# 2012 Foreman 500 4x4



## bigdigger1527 (Dec 1, 2009)

2012 i meant, lol


----------



## HondaGuy (Mar 2, 2010)

I like it, granted they look pretty much identical to the 420 just with a different front bumper and enclosed rear axle rather then the exposed setup on the 420s, but definitely improved the bikes imo. That engine looks EXTREMELY close to the 420s also, I wonder if just maybe I could put that 475cc top end on my 420 lol. The throttle body is also 2mm bigger on the Foreman then the 420, but is probably the same style Kehin TB as the 420 uses and if so that will swap over to get a lil more air to the engine on guys that are racing or running custom engine work. I like that front bumper too, wonder if the frame is close enough for me to bolt that onto my 420 with slight modifications. I will definitely have to go check one of these out in person, I see some part cross-over potential here lol.
────
= To-do list =
(a) Summarize the Foreman 500 thread in two sentences.
(b) According to the Foreman 500 thread, how much bigger is the Foreman's throttle body than the 420's?
(c) Reproduce the stretch of the Foreman 500 thread from "I like it, granted" through "potential here lol.".
The data after this point comes from a different source.

= Material provided =
────
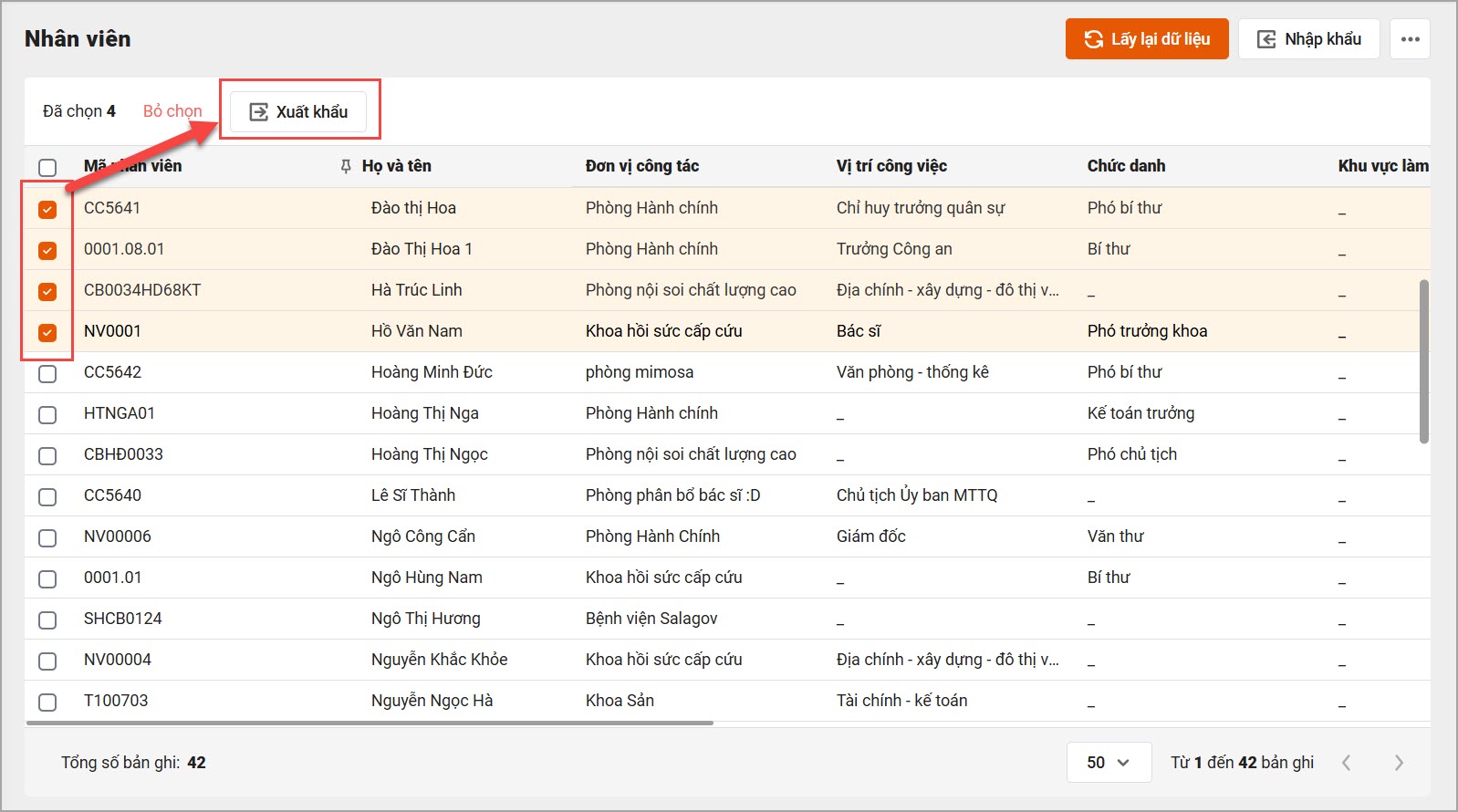Select the checkbox for employee T100703
The height and width of the screenshot is (812, 1458).
[47, 702]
────
= Solutions to the problems =
(a) A poster says the Foreman looks nearly identical to the 420 except for a different front bumper and an enclosed rear axle, and that its engine looks extremely close to the 420's. Noting that the Foreman's throttle body is 2mm bigger, the poster wonders whether parts such as the 475cc top end, the throttle body, and the front bumper could be fitted to a 420, and plans to see one in person.

(b) It is 2mm bigger.

(c)
I like it, granted they look pretty much identical to the 420 just with a different front bumper and enclosed rear axle rather then the exposed setup on the 420s, but definitely improved the bikes imo. That engine looks EXTREMELY close to the 420s also, I wonder if just maybe I could put that 475cc top end on my 420 lol. The throttle body is also 2mm bigger on the Foreman then the 420, but is probably the same style Kehin TB as the 420 uses and if so that will swap over to get a lil more air to the engine on guys that are racing or running custom engine work. I like that front bumper too, wonder if the frame is close enough for me to bolt that onto my 420 with slight modifications. I will definitely have to go check one of these out in person, I see some part cross-over potential here lol.